● Task instructions: Transcribe the entries below character for character, preserving every line.

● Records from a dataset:

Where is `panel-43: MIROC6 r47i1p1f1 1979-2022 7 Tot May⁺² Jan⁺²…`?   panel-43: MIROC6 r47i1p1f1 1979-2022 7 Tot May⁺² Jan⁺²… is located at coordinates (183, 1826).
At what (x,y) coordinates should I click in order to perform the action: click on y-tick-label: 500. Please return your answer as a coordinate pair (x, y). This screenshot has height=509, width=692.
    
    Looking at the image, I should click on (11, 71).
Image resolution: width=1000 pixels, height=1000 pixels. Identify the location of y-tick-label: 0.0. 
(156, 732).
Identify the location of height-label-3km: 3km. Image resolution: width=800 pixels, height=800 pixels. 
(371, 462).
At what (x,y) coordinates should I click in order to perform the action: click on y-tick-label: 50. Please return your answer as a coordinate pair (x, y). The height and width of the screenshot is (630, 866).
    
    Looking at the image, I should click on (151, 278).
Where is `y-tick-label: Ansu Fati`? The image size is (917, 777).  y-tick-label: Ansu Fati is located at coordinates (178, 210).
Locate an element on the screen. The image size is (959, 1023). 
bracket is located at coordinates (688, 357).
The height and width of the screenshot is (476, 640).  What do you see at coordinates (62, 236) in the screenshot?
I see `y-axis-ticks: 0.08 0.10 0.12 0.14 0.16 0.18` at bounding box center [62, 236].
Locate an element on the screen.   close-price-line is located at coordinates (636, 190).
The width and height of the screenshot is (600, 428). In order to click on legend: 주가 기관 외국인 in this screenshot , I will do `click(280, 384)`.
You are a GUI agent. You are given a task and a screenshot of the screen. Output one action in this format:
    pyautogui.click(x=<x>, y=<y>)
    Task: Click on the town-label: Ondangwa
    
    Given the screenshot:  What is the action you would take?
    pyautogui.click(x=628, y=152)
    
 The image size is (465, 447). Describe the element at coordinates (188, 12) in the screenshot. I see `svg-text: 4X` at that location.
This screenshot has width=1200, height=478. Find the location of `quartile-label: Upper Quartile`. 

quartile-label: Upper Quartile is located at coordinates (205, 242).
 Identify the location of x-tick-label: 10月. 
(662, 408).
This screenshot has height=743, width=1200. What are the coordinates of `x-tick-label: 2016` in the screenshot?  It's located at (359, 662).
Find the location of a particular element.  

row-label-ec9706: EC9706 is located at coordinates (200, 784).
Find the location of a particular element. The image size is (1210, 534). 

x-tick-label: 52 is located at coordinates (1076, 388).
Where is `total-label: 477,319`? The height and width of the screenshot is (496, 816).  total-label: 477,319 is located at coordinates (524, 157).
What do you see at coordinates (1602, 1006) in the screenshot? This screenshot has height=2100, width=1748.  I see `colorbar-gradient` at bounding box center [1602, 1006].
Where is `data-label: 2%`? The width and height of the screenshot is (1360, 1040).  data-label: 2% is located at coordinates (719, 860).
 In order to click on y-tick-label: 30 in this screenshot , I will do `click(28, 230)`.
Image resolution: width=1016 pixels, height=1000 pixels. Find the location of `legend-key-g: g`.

● Answer to this exercise:
Where is `panel-43: MIROC6 r47i1p1f1 1979-2022 7 Tot May⁺² Jan⁺²…`?   panel-43: MIROC6 r47i1p1f1 1979-2022 7 Tot May⁺² Jan⁺²… is located at coordinates (183, 1826).
At what (x,y) coordinates should I click in order to perform the action: click on y-tick-label: 500. Please return your answer as a coordinate pair (x, y). This screenshot has height=509, width=692.
    
    Looking at the image, I should click on (11, 71).
Image resolution: width=1000 pixels, height=1000 pixels. Identify the location of y-tick-label: 0.0. 
(156, 732).
Identify the location of height-label-3km: 3km. Image resolution: width=800 pixels, height=800 pixels. 
(371, 462).
At what (x,y) coordinates should I click in order to perform the action: click on y-tick-label: 50. Please return your answer as a coordinate pair (x, y). The height and width of the screenshot is (630, 866).
    
    Looking at the image, I should click on (151, 278).
Where is `y-tick-label: Ansu Fati`? The image size is (917, 777).  y-tick-label: Ansu Fati is located at coordinates (178, 210).
Locate an element on the screen. The image size is (959, 1023). 
bracket is located at coordinates (688, 357).
The height and width of the screenshot is (476, 640).  What do you see at coordinates (62, 236) in the screenshot?
I see `y-axis-ticks: 0.08 0.10 0.12 0.14 0.16 0.18` at bounding box center [62, 236].
Locate an element on the screen.   close-price-line is located at coordinates (636, 190).
The width and height of the screenshot is (600, 428). In order to click on legend: 주가 기관 외국인 in this screenshot , I will do `click(280, 384)`.
You are a GUI agent. You are given a task and a screenshot of the screen. Output one action in this format:
    pyautogui.click(x=<x>, y=<y>)
    Task: Click on the town-label: Ondangwa
    
    Given the screenshot:  What is the action you would take?
    pyautogui.click(x=628, y=152)
    
 The image size is (465, 447). Describe the element at coordinates (188, 12) in the screenshot. I see `svg-text: 4X` at that location.
This screenshot has width=1200, height=478. Find the location of `quartile-label: Upper Quartile`. 

quartile-label: Upper Quartile is located at coordinates (205, 242).
 Identify the location of x-tick-label: 10月. 
(662, 408).
This screenshot has height=743, width=1200. What are the coordinates of `x-tick-label: 2016` in the screenshot?  It's located at (359, 662).
Find the location of a particular element.  

row-label-ec9706: EC9706 is located at coordinates (200, 784).
Find the location of a particular element. The image size is (1210, 534). 

x-tick-label: 52 is located at coordinates (1076, 388).
Where is `total-label: 477,319`? The height and width of the screenshot is (496, 816).  total-label: 477,319 is located at coordinates (524, 157).
What do you see at coordinates (1602, 1006) in the screenshot? This screenshot has height=2100, width=1748.  I see `colorbar-gradient` at bounding box center [1602, 1006].
Where is `data-label: 2%`? The width and height of the screenshot is (1360, 1040).  data-label: 2% is located at coordinates (719, 860).
 In order to click on y-tick-label: 30 in this screenshot , I will do `click(28, 230)`.
Image resolution: width=1016 pixels, height=1000 pixels. Find the location of `legend-key-g: g`.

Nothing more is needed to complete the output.